- ABOUT THIS EXERCISE -
Exactly the line with "The height and width of the screenshot is (727, 1022)." and the lines that follow it, through the closing line of the entries, should be restated, with nothing left out or added.

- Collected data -
━━━━

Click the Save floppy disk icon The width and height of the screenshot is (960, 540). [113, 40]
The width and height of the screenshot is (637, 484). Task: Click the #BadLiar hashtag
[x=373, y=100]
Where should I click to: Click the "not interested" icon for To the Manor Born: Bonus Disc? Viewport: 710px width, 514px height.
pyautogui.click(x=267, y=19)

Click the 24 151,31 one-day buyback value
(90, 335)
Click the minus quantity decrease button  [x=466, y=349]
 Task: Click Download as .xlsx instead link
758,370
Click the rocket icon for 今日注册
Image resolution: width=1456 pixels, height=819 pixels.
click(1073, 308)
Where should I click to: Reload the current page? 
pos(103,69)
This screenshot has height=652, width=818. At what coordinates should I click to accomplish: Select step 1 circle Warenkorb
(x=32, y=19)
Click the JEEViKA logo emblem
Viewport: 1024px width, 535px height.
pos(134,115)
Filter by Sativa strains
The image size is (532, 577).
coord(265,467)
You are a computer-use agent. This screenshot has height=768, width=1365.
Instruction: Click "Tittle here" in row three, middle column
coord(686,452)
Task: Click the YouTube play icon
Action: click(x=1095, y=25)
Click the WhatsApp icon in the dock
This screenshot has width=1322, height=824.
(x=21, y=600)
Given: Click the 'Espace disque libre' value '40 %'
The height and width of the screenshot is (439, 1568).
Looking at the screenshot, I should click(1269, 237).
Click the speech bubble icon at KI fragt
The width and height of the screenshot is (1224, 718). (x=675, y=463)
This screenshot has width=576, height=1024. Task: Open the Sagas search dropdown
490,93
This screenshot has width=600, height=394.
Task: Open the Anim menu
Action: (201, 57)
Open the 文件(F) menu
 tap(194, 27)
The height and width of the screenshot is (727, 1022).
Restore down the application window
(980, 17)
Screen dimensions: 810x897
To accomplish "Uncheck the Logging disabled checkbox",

━━━━

- EXERCISE ANSWER -
The height and width of the screenshot is (727, 1022).
Restore down the application window
(980, 17)
Screen dimensions: 810x897
To accomplish "Uncheck the Logging disabled checkbox",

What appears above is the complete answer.